Obamacare would limit Medicare spending by cutting Medicare’s payments to providers, leading to reduced access for seniors as the supply of willing providers dwindles.

A report by the Obama administration’s Medicare Chief Actuary forecasts that, among other things, ObamaCare would fail to achieve its number-one stated goal — reducing health care costs — and would instead raise costs, which helps explain why the legislation was rushed to a midnight vote (though its major programs wouldn’t begin until 2014) and why a clear majority of Americans oppose it.

The increasing political toxicity of Britain’s not-so-aptly-named NICE (National Institute of Clinical Excellence) is not a good omen for supporters of ObamaCare and its Independent Payments Advisory Board.

The AMA, a high-profile supporter of Obamacare, has largely been transformed from an association that looks out for — and reflects the opinions of — doctors, into a special-interest group that’s beholden to the federal government and would prefer that doctors stay silent.

The culture of Washington doesn’t like to admit mistakes and, if necessary, to correct them — and Obamacare is one giant mistake in need of correction via repeal.

Depending on how Health and Human Services Secretary Kathleen Sebelius decides to calculate medical loss ratios — the proportion of premiums that insurers spend on actual medical care (as opposed to on things like 24-hour nurse hotlines or chasing down fraudulent claims) — ObamaCare could cause massive dislocation in the health insurance industry, thus reducing competition and leading to more insurance monopolies, which would then be decried by the very people who caused them.

Richard Epstein argues that ObamaCare would unconstitutionally coerce the states.

The Senate bill, which became the enacted version of Obamacare (in connection with the “reconciliation package”), was never intended to be final law — and it reads like it.

ObamaCare’s increased regulations, restrictions, and oversight would more adversely affect doctors than those working in any other profession, and they would further undermine the doctor-patient relationship.

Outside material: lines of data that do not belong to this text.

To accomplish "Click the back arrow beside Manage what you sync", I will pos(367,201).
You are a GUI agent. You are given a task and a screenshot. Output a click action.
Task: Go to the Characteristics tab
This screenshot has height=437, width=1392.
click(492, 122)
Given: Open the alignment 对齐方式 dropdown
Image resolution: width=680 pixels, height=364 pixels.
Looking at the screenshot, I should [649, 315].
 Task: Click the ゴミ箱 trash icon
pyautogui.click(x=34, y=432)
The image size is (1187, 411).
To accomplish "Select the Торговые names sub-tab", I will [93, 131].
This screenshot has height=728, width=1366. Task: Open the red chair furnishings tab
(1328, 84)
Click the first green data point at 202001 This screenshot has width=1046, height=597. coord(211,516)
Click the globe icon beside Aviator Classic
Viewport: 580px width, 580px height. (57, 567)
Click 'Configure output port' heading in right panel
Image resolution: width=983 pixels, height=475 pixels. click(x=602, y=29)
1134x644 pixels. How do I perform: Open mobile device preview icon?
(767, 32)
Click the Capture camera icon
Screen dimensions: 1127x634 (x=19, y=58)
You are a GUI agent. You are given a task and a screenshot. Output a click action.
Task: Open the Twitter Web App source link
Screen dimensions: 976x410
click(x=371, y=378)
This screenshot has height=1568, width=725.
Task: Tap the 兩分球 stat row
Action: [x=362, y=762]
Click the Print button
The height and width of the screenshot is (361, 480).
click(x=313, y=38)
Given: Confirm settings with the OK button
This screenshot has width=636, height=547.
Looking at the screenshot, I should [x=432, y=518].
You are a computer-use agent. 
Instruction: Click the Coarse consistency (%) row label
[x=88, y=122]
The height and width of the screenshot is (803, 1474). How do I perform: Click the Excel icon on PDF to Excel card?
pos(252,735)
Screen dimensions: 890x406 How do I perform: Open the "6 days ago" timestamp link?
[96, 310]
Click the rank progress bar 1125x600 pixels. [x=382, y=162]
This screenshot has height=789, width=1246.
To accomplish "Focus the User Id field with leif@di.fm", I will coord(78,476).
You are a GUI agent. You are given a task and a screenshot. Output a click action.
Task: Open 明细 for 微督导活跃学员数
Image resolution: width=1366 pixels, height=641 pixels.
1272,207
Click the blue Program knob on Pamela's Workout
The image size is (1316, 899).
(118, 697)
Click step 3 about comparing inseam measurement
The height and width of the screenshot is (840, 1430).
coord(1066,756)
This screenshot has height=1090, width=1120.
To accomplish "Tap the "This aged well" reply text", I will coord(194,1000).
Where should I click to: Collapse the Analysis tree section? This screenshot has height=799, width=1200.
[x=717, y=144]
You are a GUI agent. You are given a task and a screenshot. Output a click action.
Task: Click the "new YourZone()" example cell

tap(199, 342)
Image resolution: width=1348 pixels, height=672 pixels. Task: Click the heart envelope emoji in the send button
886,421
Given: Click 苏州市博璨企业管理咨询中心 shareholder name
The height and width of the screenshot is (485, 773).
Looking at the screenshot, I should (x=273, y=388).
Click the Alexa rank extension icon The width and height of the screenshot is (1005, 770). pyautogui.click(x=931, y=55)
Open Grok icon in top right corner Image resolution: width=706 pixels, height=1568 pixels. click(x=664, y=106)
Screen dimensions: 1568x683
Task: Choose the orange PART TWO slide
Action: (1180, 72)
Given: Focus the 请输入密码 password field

In a 2008 speech in Great Britain, President Obama’s nominee to head Medicare and Medicaid under ObamaCare calls for health-care decisions to be made by politicians, not privately; praises the British system and criticizes the “American plan”; and says that a just health system “must, must redistribute wealth from the richer among us to the poorer and the less fortunate.  Excellent health care is by definition redistributional.”